November 4, 2020
DataOps: the secret behind successful ML initiatives
by Anastasiya Parkhomenko | 5 min read
November 4, 2020
by Anastasiya Parkhomenko | 5 min read
Sophisticated models and ML-enabled applications are now delivering new capabilities in computer vision, fraud detection, voice computing, and more. This breakthrough is driving demand for clean and representative data.
Each ML model has a complex life cycle covering development, training, simulation and validation, deployment and, finally, operation, with multiple iterative loops along this way. For example, after simulating and validating the model by comparing its results with a production model, data scientists might need to train it again with additional data. Moreover, after deployment, it is often the case that the model performance degrades over time as production datasets evolve. Then it is back to development, training and simulation.

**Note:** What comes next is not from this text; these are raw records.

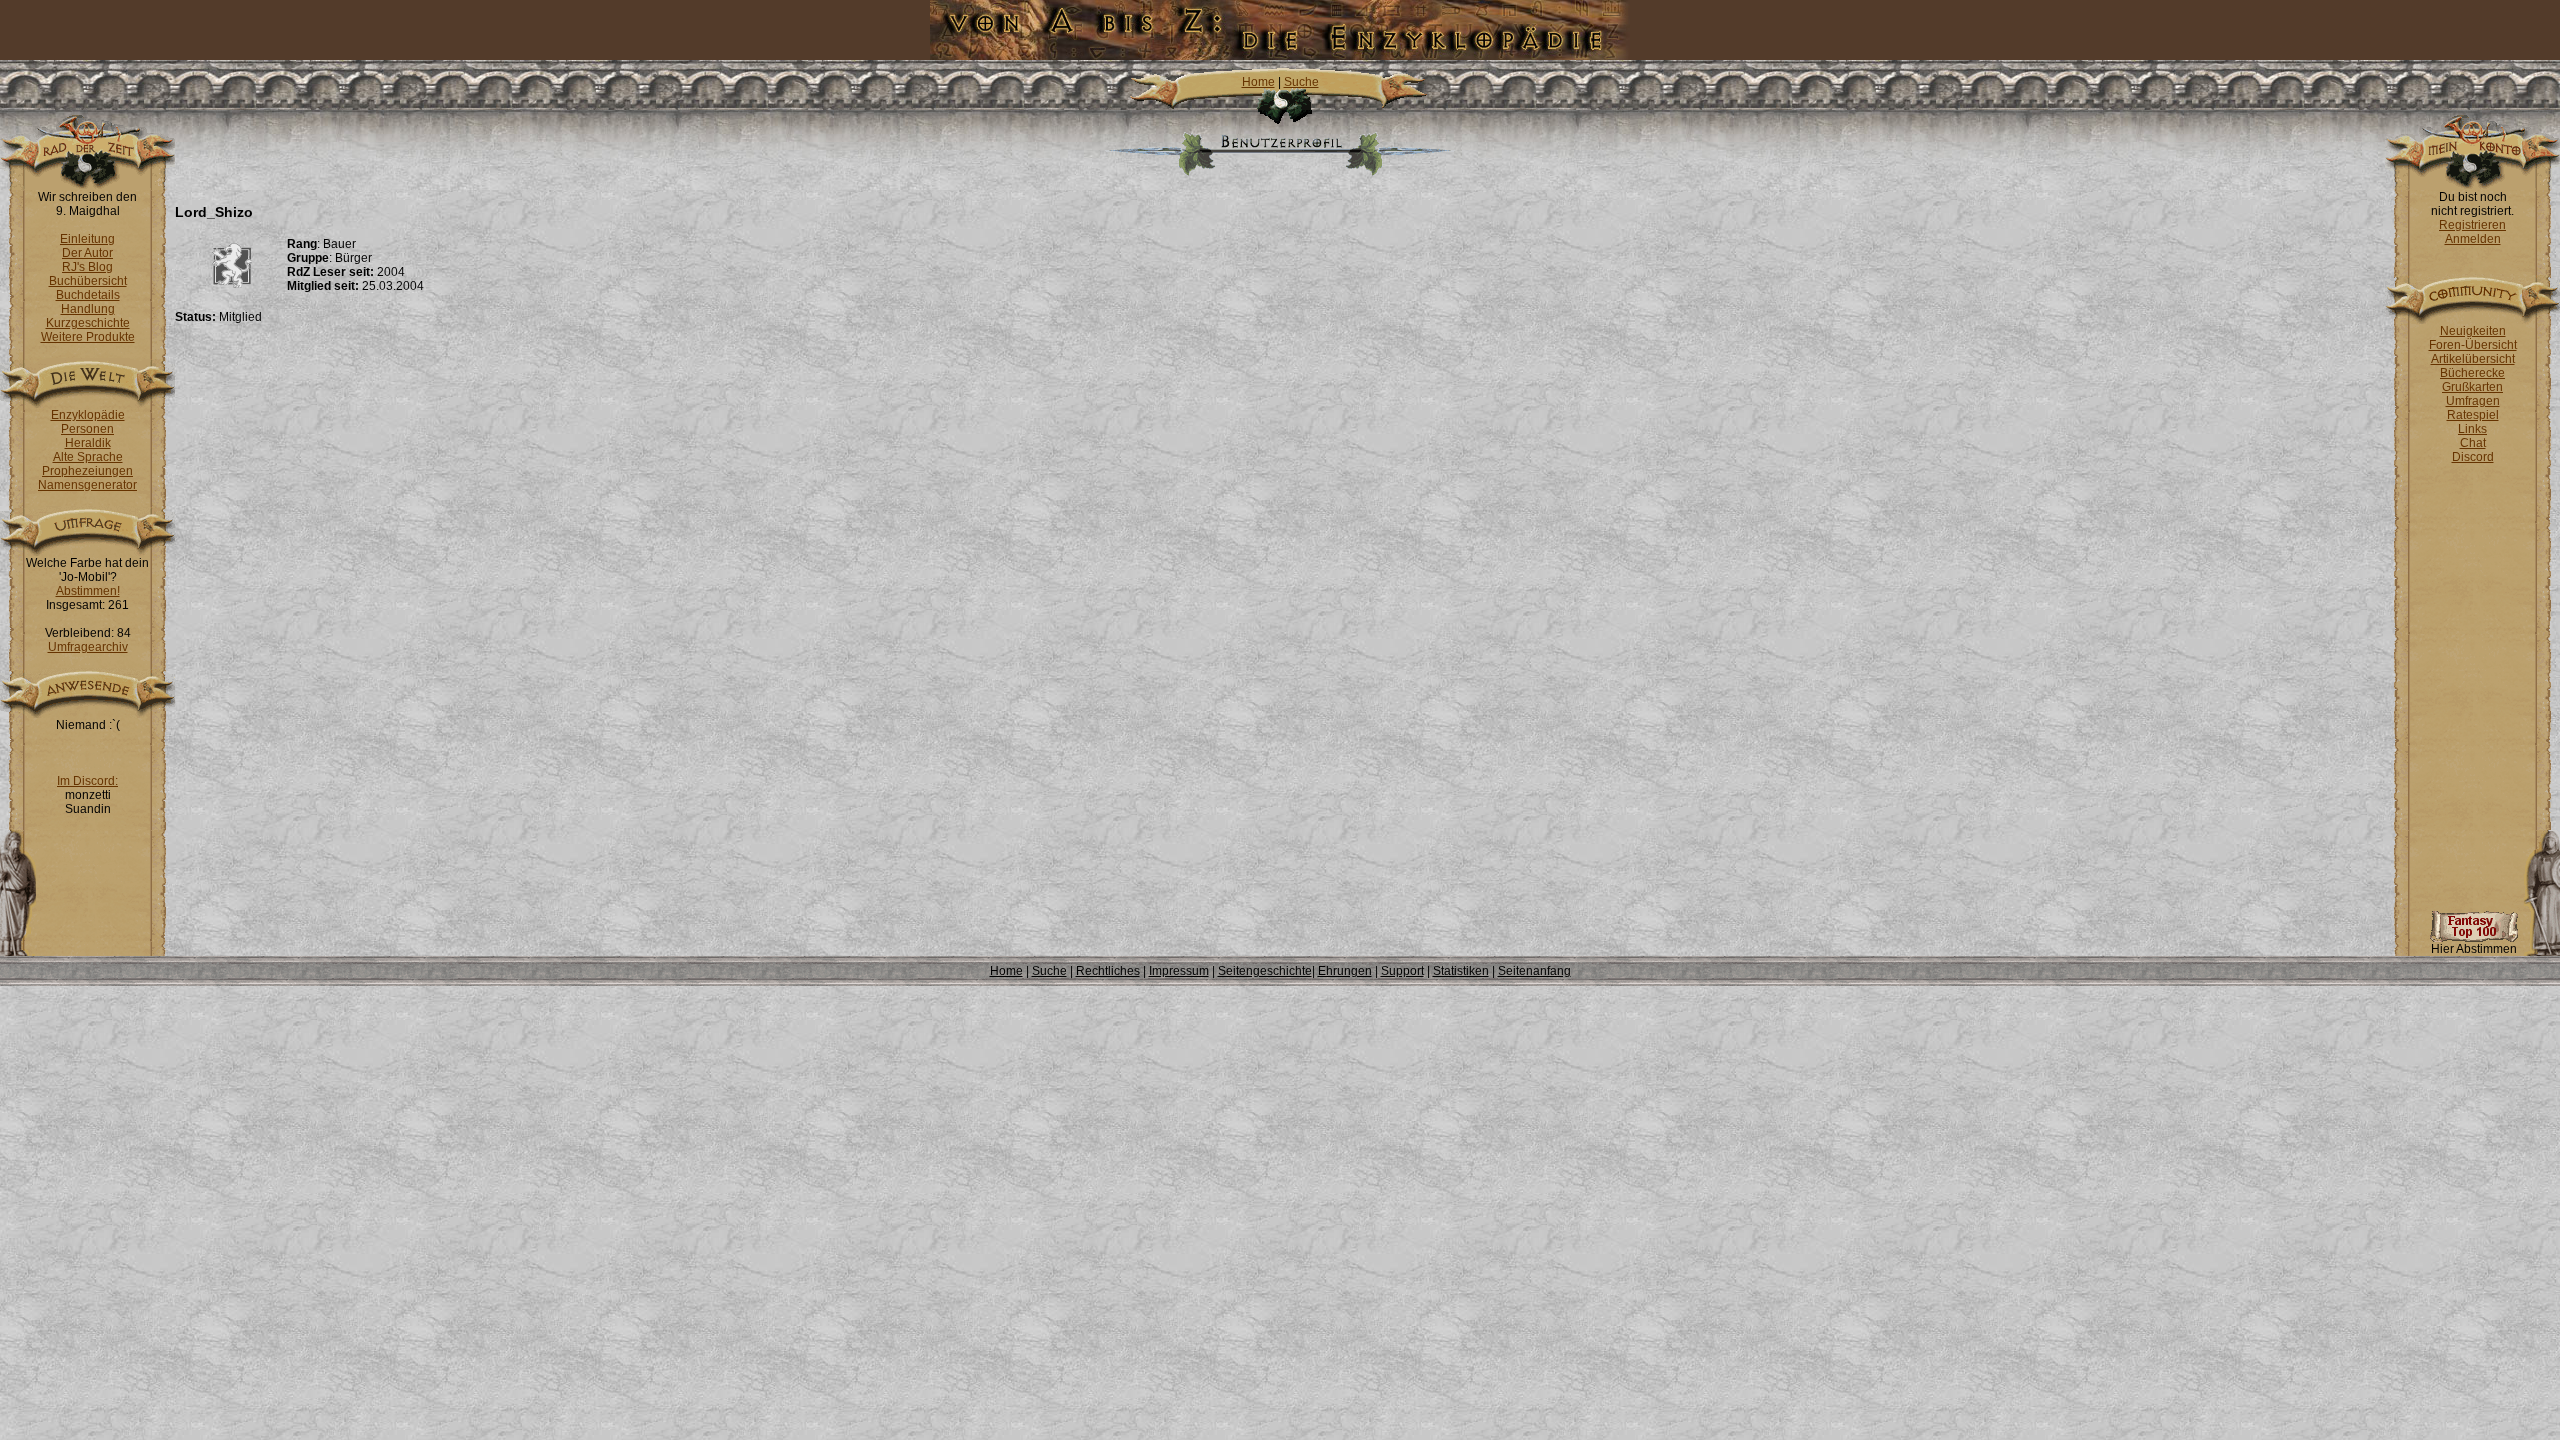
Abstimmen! (88, 591)
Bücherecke (2472, 373)
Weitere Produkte (88, 337)
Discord (2473, 457)
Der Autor (87, 253)
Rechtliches (1108, 971)
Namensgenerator (87, 485)
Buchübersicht (88, 281)
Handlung (88, 309)
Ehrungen (1345, 971)
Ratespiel (2473, 415)
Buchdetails (88, 295)
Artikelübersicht (2473, 359)
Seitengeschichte (1265, 971)
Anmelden (2473, 239)
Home (1258, 82)
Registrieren (2472, 225)
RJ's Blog (87, 267)
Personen (87, 429)
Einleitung (87, 239)
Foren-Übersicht (2473, 345)
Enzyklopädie (88, 415)
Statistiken (1461, 971)
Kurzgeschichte (88, 323)
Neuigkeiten (2473, 331)
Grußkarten (2472, 387)
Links (2472, 429)
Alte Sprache (88, 457)
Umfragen (2473, 401)
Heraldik (88, 443)
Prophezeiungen (87, 471)
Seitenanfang (1534, 971)
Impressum (1179, 971)
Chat (2473, 443)
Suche (1301, 82)
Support (1402, 971)
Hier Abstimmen (2474, 949)
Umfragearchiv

There is ample room for errors, false alerts and lost investments, and only a small number of projects make it to day-to-day business operations. Lack of accurate data affects development and training, leading to ineffective algorithms and poor models. Unreliable data pipelines disrupt the ability of ML systems to deliver business value on time. A small fraction of effort is typically dedicated to innovation due to time-consuming and repetitive data engineering and pipeline construction tasks. The volumes, complexity and accessibility of data make continuous evaluation of the deployed model, tuning and re-deployment a tough challenge. These issues make DataOps crucial for ML systems where full, clean datasets are constantly required to develop, test, tune and deploy effective algorithms.
Before embarking on enterprise-scale ML projects, organisations must lay down the foundation of the data-driven culture. To start with, it means enabling self-serve data exploration and standardising common data landscape across the organisation.
Probably, the best way to achieve this is adopting DataOps. DataOps is an agile way of developing, deploying and operating data-intensive initiatives such as ML projects. DataOps promotes data democracy mindset, encouraging exploration and managing data pipelines in an automated way for various users, who mainly comprise data owners, data managers, data scientists, analysts, developers and business users. Nevertheless, DataOps also ensures the access to data is controlled, protecting privacy, usage restrictions, user permissions and data integrity.
Check out how our DataOps platform empowers Big data teams with Data Governance and Data lifecycle management.
The typical components of end-to-end Machine Learning & Data Science projects is summarised in the chart below:
The following DataOps techniques are pivotal for enterprises to optimise and secure the process of end-to-end Machine Learning and Data Science:
1. Cross-functional goal-oriented teams. With the ML field rapidly evolving, each team member must align individual expertise with the project’s goals. Efficient teams involve data owners, data managers (e.g. data architect or data engineer) and data consumers (e.g. data scientist or analyst).
2. Data discovery and exploration. DataOps breaks data silos providing centralised access to all metadata from all data sources keeping track of provenance and ownership. Automated data discovery and mapping can help save plenty of time to invest in innovation.
3. Automated data delivery processes. Easy, seamless and automatic pipeline deployment is vitally important to prevent bottlenecking in time-sensitive ML projects. DataOps promotes codeless design and automated deployment, monitoring and scheduling of reusable pipelines as the best practice.
4. Automated data governance policies. Rules and governance should be applied directly to data fed to ML. It is important to embed data anonymisation and retention policies in every pipeline, and log, track and trace all data requests.
5. Treating data like code. Continuous transformations of existing datasets are inevitable in ML projects but all changes should be versioned, stored, and treated as code to mitigate risks and support iterative development processes.
6. Human centered framework. Creating channels for continuous communication, feedback and project-level notifications is the cornerstone of agile approaches, including DataOps. Furthermore, it is important to make sure everyone’s roles and responsibilities are clear and transparent.
Data science and machine learning are here to stay, and will continue to have a profound impact on organisations across all industries. The faster organisations can train and deploy effective models into production, the more competitive advantage they’ll earn. The best practices and proven techniques of DataOps empower businesses to accelerate time-to value and drive more frequent releases at higher quality, for drastically better business outcomes.